**List of tasks:**
[1] Decide whether each statement about the passage on the Alnarp therapy garden agrees with it, and answer yes or no with the deciding words quoted exactly: (a) Grahn has a background in landscape architecture. (b) Most of the patients are men. (c) The program is run from a brick building.
[2] Answer these questions from the passage on the Alnarp therapy garden:
(a) What color is the picket fence around the garden?
(b) How large is the site?
(c) What breaks the feeling of total seclusion on the deck?
[3] Return the part of the passage on the Alnarp therapy garden that opens with the words containing "The ethos is" and closes with "able to work.".
[Text for analysis — start]
The ethos is multidisciplinary. Grahn, who has a background in landscape architecture, designed the garden, and a team consisting of an occupational therapist, a physiotherapist, a psychodynamic psychotherapist, and a horticulturalist deliver the program. The majority of their patients are women, from professions like teaching, nursing, medicine, and law, who are on long-term sick leave and have not responded to other treatments. Typically, they are high-achieving, conscientious people whose health has collapsed through a combination of work overload and family commitments. They suffer from anxiety, and their lack of mental and physical energy means they find it hard to concentrate or make decisions. Because their self-esteem is strongly invested in performing well at work, they struggle with feelings of guilt and shame about not being able to work.  

The Alnarp therapy garden is enclosed within a russet-red picket fence on the edge of the university campus. The program is run from a traditional wooden building in the center of the five-acre site. The main room has a simple, homey feel and opens onto a wooden deck overlooking the vegetable beds. Beyond these, there is an attractive open view over a meadow and woodland. Standing on the deck, you don't feel that this setup is part of a university or that there is a busy campus close by; only the distant noise of traffic on the highway breaks the feeling of total seclusion.
[Text for analysis — finish]
[Dataset records — start]
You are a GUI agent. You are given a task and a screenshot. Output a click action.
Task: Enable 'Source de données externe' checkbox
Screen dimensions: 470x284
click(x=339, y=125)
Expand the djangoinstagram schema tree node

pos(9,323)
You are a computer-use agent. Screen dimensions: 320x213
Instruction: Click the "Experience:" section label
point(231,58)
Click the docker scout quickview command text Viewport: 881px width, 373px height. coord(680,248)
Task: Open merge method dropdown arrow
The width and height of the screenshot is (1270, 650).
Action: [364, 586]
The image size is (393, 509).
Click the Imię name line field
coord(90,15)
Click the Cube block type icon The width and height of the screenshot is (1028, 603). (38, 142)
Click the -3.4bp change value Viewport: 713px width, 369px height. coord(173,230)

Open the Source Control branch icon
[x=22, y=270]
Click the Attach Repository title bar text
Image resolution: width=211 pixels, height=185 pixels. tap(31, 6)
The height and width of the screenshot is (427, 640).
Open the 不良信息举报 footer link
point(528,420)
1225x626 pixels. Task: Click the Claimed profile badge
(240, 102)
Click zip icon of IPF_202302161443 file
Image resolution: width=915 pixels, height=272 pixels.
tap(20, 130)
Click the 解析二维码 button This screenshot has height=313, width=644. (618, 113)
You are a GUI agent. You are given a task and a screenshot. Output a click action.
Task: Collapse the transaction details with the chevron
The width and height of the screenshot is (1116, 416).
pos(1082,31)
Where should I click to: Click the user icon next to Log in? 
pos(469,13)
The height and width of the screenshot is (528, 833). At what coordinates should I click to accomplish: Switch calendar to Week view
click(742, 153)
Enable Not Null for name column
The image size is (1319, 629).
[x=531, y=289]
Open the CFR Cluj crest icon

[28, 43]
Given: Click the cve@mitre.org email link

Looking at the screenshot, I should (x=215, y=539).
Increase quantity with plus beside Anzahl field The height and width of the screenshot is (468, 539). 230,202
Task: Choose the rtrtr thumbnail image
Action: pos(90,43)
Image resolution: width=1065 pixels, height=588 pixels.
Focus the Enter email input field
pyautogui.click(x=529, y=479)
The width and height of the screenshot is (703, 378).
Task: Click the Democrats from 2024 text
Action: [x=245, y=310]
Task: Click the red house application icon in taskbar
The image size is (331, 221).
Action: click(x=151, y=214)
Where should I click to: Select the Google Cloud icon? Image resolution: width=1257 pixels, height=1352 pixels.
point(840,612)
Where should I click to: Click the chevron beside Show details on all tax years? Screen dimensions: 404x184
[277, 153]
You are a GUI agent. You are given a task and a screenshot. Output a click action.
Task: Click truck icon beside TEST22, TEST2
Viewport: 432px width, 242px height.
[Dataset records — finish]
**Answers for the tasks:**
[1]
(a) Yes: "Grahn, who has a background in landscape architecture, designed the garden"
(b) No: "The majority of their patients are women"
(c) No: "The program is run from a traditional wooden building in the center of the five-acre site."

[2]
(a) Russet-red
(b) Five acres
(c) The distant noise of traffic on the highway

[3]
The ethos is multidisciplinary. Grahn, who has a background in landscape architecture, designed the garden, and a team consisting of an occupational therapist, a physiotherapist, a psychodynamic psychotherapist, and a horticulturalist deliver the program. The majority of their patients are women, from professions like teaching, nursing, medicine, and law, who are on long-term sick leave and have not responded to other treatments. Typically, they are high-achieving, conscientious people whose health has collapsed through a combination of work overload and family commitments. They suffer from anxiety, and their lack of mental and physical energy means they find it hard to concentrate or make decisions. Because their self-esteem is strongly invested in performing well at work, they struggle with feelings of guilt and shame about not being able to work.